Bailey was one of several speakers during the event, which was held to help local parents learn about and deal with a range of issues their children may be facing.

Michelle Lunsford, spoke at the event only a couple of weeks after he daughter, Camryn Callaway, died as the result of a texting-while-driving wreck involving an 18-wheeler in Pelham, encouraged the parents to set good examples for their children.

“We are all here tonight because we have children and we love them. Be the role model they need to see. Change has to start at home,” Lunsford said. “Putting your phone down is a whole lot easier than picking out what color flowers you want on your child’s casket. She was not the first person to die because of distracted driving, but let’s make sure she will be the last.”

Hoover police officer Eric Myers with Compact 2020 touted a pair of apps aimed at giving parents control over their children’s digital lifestyles.

“Cell phones and social media are a gateway to anything they could want. Anything you can possibly imagine can happen through a cell phone,” Myers said.

He said Life360, a free app for iOS and Android, allows families to see their loved ones’ locations and receive notifications when they arrive at destinations such as school, work and home.

Circle with Disney is a paid program allowing parents to control and manage their children’s internet connections and activity, even on devices not dependent on Wi-Fi.

“Knowing where they are and holding them accountable is very important for us as parents,” Myers said.

Angela Camp with Bradford Health Services encouraged parents to allow their children the independence to build their own resiliency.

“To build resiliency, you’ve got to fail at some point. As a parent, it’s hard to allow those failures to happen.
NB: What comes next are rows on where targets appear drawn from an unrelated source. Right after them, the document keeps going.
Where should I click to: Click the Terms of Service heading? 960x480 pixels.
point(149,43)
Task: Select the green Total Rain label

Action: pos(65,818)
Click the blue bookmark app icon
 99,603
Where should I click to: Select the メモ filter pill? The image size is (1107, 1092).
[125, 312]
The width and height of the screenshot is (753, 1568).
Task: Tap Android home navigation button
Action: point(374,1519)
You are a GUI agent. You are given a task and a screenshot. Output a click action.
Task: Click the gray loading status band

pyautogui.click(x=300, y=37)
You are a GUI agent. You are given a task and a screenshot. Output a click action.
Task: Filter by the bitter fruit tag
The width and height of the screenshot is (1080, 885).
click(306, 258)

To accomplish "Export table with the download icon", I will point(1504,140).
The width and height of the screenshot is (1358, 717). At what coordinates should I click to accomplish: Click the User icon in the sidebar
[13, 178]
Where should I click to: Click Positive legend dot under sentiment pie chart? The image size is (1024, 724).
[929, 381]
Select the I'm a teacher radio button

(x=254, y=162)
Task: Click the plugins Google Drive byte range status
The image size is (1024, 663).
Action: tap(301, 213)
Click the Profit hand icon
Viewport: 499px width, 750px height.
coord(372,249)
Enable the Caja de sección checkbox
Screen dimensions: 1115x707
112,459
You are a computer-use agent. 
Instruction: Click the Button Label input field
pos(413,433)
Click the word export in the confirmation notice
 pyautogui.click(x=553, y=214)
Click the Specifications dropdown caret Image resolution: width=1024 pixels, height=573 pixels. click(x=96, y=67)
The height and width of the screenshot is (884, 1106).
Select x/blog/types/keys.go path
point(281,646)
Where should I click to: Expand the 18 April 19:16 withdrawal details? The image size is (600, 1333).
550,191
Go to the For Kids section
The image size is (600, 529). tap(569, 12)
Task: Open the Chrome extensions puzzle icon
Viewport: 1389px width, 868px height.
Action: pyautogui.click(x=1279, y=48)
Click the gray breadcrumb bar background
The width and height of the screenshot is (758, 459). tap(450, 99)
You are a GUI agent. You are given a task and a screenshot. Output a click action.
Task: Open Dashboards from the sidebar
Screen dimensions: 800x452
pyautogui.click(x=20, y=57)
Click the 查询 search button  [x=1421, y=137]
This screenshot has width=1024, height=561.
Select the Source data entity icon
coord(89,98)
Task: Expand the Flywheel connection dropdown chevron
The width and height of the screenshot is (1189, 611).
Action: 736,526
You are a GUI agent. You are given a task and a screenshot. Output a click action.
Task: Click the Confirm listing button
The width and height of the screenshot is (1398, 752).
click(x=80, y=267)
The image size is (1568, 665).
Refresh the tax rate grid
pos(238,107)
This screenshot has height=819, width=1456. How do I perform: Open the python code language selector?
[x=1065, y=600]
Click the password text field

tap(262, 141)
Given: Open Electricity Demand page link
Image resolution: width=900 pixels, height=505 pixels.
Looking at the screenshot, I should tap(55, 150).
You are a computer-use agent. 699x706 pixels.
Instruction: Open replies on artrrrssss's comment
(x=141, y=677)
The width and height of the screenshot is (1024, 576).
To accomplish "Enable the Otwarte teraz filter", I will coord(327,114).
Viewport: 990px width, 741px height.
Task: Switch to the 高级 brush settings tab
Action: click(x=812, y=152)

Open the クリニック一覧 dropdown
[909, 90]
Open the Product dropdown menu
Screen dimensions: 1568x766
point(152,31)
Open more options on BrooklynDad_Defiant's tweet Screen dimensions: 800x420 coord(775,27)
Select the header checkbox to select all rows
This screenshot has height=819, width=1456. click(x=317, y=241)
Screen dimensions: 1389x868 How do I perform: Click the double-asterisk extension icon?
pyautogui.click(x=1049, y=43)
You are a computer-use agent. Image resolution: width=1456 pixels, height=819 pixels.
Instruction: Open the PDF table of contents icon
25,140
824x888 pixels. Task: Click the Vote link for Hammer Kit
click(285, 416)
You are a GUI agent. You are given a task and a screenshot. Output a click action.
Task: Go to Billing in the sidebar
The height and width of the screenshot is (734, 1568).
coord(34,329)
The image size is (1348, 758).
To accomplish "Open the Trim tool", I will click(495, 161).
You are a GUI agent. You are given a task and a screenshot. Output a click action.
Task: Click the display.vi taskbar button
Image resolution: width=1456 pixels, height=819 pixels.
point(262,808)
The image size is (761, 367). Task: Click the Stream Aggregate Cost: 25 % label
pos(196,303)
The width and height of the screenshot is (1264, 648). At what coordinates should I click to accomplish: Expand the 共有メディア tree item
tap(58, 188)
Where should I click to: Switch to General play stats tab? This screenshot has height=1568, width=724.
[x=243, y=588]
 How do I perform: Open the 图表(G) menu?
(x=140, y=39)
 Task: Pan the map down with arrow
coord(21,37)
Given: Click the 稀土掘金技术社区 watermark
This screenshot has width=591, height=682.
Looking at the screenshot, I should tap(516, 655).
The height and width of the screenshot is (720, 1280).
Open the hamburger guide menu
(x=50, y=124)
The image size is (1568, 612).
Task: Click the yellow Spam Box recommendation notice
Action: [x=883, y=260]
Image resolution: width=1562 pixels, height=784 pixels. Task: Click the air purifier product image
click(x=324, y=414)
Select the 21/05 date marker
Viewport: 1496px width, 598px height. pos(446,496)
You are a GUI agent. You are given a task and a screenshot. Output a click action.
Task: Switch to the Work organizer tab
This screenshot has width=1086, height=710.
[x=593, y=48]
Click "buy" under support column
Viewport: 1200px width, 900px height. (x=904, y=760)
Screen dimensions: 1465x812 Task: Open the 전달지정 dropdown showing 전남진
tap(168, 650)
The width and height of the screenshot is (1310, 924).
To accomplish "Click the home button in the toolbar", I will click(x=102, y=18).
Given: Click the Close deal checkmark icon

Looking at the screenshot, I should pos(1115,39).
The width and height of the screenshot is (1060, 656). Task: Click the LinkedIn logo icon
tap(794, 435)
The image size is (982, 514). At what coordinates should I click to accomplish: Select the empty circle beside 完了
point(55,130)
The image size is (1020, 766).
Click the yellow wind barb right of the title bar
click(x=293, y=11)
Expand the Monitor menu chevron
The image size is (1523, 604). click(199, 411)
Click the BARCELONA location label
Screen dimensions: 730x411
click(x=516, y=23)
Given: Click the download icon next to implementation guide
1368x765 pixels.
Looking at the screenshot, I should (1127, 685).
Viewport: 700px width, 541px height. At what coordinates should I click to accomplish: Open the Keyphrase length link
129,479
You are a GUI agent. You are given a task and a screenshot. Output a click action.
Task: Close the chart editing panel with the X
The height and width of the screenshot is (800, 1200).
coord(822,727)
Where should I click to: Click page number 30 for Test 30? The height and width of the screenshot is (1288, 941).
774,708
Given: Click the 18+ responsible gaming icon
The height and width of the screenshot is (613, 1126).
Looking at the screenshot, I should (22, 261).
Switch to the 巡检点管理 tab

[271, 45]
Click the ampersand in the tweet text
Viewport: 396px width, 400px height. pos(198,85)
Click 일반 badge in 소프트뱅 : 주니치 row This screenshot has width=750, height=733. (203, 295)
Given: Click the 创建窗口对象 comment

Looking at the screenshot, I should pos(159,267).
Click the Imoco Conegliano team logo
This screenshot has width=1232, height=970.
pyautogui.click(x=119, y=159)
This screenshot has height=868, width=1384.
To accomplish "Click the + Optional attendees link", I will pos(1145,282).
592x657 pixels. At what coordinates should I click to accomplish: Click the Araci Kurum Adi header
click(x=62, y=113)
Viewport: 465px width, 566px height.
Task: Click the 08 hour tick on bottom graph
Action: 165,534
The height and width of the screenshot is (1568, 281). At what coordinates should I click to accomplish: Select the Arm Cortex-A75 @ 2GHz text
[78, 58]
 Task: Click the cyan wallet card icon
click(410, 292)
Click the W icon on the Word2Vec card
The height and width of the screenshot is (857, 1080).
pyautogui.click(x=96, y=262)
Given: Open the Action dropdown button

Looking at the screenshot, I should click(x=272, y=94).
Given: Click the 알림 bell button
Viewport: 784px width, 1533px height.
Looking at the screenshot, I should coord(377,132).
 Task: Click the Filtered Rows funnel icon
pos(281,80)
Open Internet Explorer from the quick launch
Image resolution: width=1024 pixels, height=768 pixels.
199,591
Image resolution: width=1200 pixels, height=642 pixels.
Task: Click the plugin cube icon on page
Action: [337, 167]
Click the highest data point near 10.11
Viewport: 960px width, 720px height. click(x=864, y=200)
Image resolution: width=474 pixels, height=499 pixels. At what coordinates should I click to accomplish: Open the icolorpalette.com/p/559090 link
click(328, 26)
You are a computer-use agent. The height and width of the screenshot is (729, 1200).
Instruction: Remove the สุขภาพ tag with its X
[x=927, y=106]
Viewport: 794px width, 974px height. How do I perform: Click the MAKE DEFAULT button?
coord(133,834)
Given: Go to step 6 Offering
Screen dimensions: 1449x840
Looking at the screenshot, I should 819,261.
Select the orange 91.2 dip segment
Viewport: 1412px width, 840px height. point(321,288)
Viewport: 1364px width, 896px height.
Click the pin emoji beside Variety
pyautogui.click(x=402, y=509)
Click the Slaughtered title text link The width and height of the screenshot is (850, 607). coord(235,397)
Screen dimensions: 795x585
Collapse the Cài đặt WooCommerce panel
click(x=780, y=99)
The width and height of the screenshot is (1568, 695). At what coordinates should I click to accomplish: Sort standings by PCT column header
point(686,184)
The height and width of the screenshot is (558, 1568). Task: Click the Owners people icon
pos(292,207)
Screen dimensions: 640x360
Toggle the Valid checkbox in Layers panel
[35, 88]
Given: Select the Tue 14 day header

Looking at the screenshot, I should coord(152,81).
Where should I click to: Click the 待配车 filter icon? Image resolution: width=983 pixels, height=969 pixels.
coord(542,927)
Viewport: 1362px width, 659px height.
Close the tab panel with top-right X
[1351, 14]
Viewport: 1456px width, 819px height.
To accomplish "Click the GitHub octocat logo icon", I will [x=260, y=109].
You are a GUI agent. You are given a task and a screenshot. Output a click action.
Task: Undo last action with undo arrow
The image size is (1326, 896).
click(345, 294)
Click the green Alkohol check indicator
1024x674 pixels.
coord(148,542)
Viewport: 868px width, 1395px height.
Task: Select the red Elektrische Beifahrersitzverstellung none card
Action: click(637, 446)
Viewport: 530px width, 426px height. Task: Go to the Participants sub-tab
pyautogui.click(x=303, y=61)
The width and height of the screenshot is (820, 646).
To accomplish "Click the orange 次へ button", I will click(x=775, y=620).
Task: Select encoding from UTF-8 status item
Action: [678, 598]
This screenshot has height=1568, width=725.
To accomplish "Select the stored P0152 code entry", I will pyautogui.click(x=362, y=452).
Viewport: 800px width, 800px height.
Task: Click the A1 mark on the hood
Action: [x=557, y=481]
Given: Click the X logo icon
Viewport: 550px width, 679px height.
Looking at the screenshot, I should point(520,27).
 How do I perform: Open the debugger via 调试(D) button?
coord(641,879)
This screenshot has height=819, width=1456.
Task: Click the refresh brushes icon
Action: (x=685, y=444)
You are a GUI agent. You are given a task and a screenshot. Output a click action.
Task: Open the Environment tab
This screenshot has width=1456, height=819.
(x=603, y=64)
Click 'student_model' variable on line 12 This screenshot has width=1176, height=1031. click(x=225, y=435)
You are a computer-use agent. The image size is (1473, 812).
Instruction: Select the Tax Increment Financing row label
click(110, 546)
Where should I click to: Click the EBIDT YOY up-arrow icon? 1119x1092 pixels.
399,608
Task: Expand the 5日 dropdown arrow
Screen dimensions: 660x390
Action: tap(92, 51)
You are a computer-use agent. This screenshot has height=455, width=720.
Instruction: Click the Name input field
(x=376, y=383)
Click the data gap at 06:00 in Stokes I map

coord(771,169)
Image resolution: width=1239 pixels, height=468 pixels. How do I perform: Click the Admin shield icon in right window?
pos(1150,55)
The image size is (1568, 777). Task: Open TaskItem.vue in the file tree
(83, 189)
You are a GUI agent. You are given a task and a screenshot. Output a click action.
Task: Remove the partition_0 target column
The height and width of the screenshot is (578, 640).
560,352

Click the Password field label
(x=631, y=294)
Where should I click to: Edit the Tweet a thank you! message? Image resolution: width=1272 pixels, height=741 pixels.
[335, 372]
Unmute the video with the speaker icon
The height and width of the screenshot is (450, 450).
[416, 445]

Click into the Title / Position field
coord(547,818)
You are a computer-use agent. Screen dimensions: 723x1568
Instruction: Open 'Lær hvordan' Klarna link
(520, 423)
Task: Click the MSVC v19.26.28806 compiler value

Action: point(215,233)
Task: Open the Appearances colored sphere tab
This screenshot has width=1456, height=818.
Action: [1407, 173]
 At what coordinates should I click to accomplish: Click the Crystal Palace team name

But it’s necessary, because we want our children to learn those coping mechanisms, and so they will know there are consequences for their actions, both negative and positive,” Camp said.

Camp said strong families are committed to each other, have physical, spiritual and emotional wellness, have effective communication with each other, have an appreciation of all family members, spend meaningful and sufficient time with each other and have effective strategies to deal with stress.

“If you don’t hear anything else I say tonight, hear this: Children will live up or down to our expectations,” Camp said.